WHAT NEEDS TO BE DONE. Transcribe each record exactly. Include every one.

Collected data:
○ ○ ○
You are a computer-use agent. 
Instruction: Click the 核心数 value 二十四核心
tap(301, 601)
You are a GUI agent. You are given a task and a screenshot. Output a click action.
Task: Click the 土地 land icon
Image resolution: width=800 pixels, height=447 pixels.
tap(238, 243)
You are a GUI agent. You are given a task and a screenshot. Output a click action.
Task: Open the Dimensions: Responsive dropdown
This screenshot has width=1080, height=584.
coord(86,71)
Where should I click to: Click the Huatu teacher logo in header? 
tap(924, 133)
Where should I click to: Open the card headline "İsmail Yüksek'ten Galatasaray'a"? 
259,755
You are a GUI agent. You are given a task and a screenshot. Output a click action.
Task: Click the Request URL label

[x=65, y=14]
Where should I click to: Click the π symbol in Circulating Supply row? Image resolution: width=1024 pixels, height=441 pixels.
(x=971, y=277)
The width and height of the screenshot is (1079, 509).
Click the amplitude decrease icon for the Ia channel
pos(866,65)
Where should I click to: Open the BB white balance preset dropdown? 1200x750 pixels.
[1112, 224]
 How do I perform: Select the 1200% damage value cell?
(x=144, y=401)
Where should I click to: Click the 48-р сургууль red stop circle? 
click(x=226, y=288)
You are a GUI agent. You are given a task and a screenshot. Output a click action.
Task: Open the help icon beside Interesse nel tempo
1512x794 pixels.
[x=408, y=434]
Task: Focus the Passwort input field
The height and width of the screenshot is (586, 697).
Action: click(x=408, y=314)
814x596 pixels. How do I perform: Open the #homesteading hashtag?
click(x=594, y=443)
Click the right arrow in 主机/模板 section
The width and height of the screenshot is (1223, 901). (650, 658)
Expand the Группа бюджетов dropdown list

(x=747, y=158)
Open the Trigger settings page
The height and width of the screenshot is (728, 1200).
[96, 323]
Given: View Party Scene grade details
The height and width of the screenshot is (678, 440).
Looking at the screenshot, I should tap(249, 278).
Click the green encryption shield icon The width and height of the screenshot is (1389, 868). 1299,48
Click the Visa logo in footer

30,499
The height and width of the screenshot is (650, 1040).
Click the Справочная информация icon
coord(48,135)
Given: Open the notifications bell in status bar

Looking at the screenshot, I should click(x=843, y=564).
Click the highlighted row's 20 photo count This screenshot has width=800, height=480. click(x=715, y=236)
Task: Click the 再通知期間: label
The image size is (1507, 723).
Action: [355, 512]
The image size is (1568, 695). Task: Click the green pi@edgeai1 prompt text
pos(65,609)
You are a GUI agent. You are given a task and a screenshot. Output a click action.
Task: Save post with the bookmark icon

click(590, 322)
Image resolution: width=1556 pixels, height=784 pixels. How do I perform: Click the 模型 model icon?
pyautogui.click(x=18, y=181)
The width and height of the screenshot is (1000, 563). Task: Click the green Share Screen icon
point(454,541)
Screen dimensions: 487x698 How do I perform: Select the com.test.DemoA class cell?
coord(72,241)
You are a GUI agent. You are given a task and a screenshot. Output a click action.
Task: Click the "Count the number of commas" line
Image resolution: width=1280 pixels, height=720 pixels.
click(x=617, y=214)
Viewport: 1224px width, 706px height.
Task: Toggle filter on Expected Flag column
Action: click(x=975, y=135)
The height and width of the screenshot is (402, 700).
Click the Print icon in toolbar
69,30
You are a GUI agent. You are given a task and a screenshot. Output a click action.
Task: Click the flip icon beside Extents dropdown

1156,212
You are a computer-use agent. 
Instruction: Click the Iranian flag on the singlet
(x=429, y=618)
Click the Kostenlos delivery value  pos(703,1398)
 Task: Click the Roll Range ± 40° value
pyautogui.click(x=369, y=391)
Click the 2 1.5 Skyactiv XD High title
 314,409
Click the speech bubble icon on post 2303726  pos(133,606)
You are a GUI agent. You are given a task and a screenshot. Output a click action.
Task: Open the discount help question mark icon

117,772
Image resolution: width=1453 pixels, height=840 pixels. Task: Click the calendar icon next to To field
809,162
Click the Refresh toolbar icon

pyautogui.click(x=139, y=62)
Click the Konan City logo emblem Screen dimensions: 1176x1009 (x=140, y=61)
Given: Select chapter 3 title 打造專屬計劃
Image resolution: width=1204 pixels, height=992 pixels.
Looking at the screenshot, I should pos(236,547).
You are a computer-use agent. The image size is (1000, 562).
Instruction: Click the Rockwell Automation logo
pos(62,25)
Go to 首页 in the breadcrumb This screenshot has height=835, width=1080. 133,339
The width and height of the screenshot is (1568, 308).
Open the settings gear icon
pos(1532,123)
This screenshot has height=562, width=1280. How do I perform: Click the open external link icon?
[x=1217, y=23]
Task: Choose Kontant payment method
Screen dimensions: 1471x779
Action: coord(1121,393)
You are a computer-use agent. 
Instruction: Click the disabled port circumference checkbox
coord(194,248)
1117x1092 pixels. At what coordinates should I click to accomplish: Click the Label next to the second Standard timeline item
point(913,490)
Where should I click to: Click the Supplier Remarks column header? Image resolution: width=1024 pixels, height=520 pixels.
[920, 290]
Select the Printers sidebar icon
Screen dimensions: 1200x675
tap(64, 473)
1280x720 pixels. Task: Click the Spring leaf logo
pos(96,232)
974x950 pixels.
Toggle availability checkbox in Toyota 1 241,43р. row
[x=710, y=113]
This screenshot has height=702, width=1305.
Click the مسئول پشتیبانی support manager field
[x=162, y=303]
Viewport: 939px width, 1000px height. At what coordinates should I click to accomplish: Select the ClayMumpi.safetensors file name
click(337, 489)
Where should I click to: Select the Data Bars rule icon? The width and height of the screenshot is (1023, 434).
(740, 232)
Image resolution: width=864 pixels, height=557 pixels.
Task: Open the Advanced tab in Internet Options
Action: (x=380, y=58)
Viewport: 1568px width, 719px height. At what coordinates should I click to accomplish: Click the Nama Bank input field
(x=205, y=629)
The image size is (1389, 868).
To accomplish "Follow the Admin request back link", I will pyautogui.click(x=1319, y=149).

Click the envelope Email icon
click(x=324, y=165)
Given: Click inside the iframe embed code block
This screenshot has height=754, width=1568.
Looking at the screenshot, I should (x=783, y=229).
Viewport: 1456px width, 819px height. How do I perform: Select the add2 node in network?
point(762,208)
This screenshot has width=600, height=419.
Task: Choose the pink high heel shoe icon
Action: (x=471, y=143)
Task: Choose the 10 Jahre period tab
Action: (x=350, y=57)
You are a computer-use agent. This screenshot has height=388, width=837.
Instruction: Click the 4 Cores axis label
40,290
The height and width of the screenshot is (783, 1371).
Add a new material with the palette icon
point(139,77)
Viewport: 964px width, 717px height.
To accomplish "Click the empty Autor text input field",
○ ○ ○
WRITTEN ANSWER.
You are a computer-use agent. 
Instruction: Click the 核心数 value 二十四核心
tap(301, 601)
You are a GUI agent. You are given a task and a screenshot. Output a click action.
Task: Click the 土地 land icon
Image resolution: width=800 pixels, height=447 pixels.
tap(238, 243)
You are a GUI agent. You are given a task and a screenshot. Output a click action.
Task: Open the Dimensions: Responsive dropdown
This screenshot has width=1080, height=584.
coord(86,71)
Where should I click to: Click the Huatu teacher logo in header? 
tap(924, 133)
Where should I click to: Open the card headline "İsmail Yüksek'ten Galatasaray'a"? 
259,755
You are a GUI agent. You are given a task and a screenshot. Output a click action.
Task: Click the Request URL label

[x=65, y=14]
Where should I click to: Click the π symbol in Circulating Supply row? Image resolution: width=1024 pixels, height=441 pixels.
(x=971, y=277)
The width and height of the screenshot is (1079, 509).
Click the amplitude decrease icon for the Ia channel
pos(866,65)
Where should I click to: Open the BB white balance preset dropdown? 1200x750 pixels.
[1112, 224]
 How do I perform: Select the 1200% damage value cell?
(x=144, y=401)
Where should I click to: Click the 48-р сургууль red stop circle? 
click(x=226, y=288)
You are a GUI agent. You are given a task and a screenshot. Output a click action.
Task: Open the help icon beside Interesse nel tempo
1512x794 pixels.
[x=408, y=434]
Task: Focus the Passwort input field
The height and width of the screenshot is (586, 697).
Action: click(x=408, y=314)
814x596 pixels. How do I perform: Open the #homesteading hashtag?
click(x=594, y=443)
Click the right arrow in 主机/模板 section
The width and height of the screenshot is (1223, 901). (650, 658)
Expand the Группа бюджетов dropdown list

(x=747, y=158)
Open the Trigger settings page
The height and width of the screenshot is (728, 1200).
[96, 323]
Given: View Party Scene grade details
The height and width of the screenshot is (678, 440).
Looking at the screenshot, I should tap(249, 278).
Click the green encryption shield icon The width and height of the screenshot is (1389, 868). 1299,48
Click the Visa logo in footer

30,499
The height and width of the screenshot is (650, 1040).
Click the Справочная информация icon
coord(48,135)
Given: Open the notifications bell in status bar

Looking at the screenshot, I should click(x=843, y=564).
Click the highlighted row's 20 photo count This screenshot has width=800, height=480. click(x=715, y=236)
Task: Click the 再通知期間: label
The image size is (1507, 723).
Action: [355, 512]
The image size is (1568, 695). Task: Click the green pi@edgeai1 prompt text
pos(65,609)
You are a GUI agent. You are given a task and a screenshot. Output a click action.
Task: Save post with the bookmark icon

click(590, 322)
Image resolution: width=1556 pixels, height=784 pixels. How do I perform: Click the 模型 model icon?
pyautogui.click(x=18, y=181)
The width and height of the screenshot is (1000, 563). Task: Click the green Share Screen icon
point(454,541)
Screen dimensions: 487x698 How do I perform: Select the com.test.DemoA class cell?
coord(72,241)
You are a GUI agent. You are given a task and a screenshot. Output a click action.
Task: Click the "Count the number of commas" line
Image resolution: width=1280 pixels, height=720 pixels.
click(x=617, y=214)
Viewport: 1224px width, 706px height.
Task: Toggle filter on Expected Flag column
Action: click(x=975, y=135)
The height and width of the screenshot is (402, 700).
Click the Print icon in toolbar
69,30
You are a GUI agent. You are given a task and a screenshot. Output a click action.
Task: Click the flip icon beside Extents dropdown

1156,212
You are a computer-use agent. 
Instruction: Click the Iranian flag on the singlet
(x=429, y=618)
Click the Kostenlos delivery value  pos(703,1398)
 Task: Click the Roll Range ± 40° value
pyautogui.click(x=369, y=391)
Click the 2 1.5 Skyactiv XD High title
 314,409
Click the speech bubble icon on post 2303726  pos(133,606)
You are a GUI agent. You are given a task and a screenshot. Output a click action.
Task: Open the discount help question mark icon

117,772
Image resolution: width=1453 pixels, height=840 pixels. Task: Click the calendar icon next to To field
809,162
Click the Refresh toolbar icon

pyautogui.click(x=139, y=62)
Click the Konan City logo emblem Screen dimensions: 1176x1009 (x=140, y=61)
Given: Select chapter 3 title 打造專屬計劃
Image resolution: width=1204 pixels, height=992 pixels.
Looking at the screenshot, I should pos(236,547).
You are a computer-use agent. The image size is (1000, 562).
Instruction: Click the Rockwell Automation logo
pos(62,25)
Go to 首页 in the breadcrumb This screenshot has height=835, width=1080. 133,339
The width and height of the screenshot is (1568, 308).
Open the settings gear icon
pos(1532,123)
This screenshot has height=562, width=1280. How do I perform: Click the open external link icon?
[x=1217, y=23]
Task: Choose Kontant payment method
Screen dimensions: 1471x779
Action: coord(1121,393)
You are a computer-use agent. 
Instruction: Click the disabled port circumference checkbox
coord(194,248)
1117x1092 pixels. At what coordinates should I click to accomplish: Click the Label next to the second Standard timeline item
point(913,490)
Where should I click to: Click the Supplier Remarks column header? Image resolution: width=1024 pixels, height=520 pixels.
[920, 290]
Select the Printers sidebar icon
Screen dimensions: 1200x675
tap(64, 473)
1280x720 pixels. Task: Click the Spring leaf logo
pos(96,232)
974x950 pixels.
Toggle availability checkbox in Toyota 1 241,43р. row
[x=710, y=113]
This screenshot has height=702, width=1305.
Click the مسئول پشتیبانی support manager field
[x=162, y=303]
Viewport: 939px width, 1000px height. At what coordinates should I click to accomplish: Select the ClayMumpi.safetensors file name
click(337, 489)
Where should I click to: Select the Data Bars rule icon? The width and height of the screenshot is (1023, 434).
(740, 232)
Image resolution: width=864 pixels, height=557 pixels.
Task: Open the Advanced tab in Internet Options
Action: (x=380, y=58)
Viewport: 1568px width, 719px height. At what coordinates should I click to accomplish: Click the Nama Bank input field
(x=205, y=629)
The image size is (1389, 868).
To accomplish "Follow the Admin request back link", I will pyautogui.click(x=1319, y=149).

Click the envelope Email icon
click(x=324, y=165)
Given: Click inside the iframe embed code block
This screenshot has height=754, width=1568.
Looking at the screenshot, I should (x=783, y=229).
Viewport: 1456px width, 819px height. How do I perform: Select the add2 node in network?
point(762,208)
This screenshot has width=600, height=419.
Task: Choose the pink high heel shoe icon
Action: (x=471, y=143)
Task: Choose the 10 Jahre period tab
Action: (x=350, y=57)
You are a computer-use agent. This screenshot has height=388, width=837.
Instruction: Click the 4 Cores axis label
40,290
The height and width of the screenshot is (783, 1371).
Add a new material with the palette icon
point(139,77)
Viewport: 964px width, 717px height.
To accomplish "Click the empty Autor text input field",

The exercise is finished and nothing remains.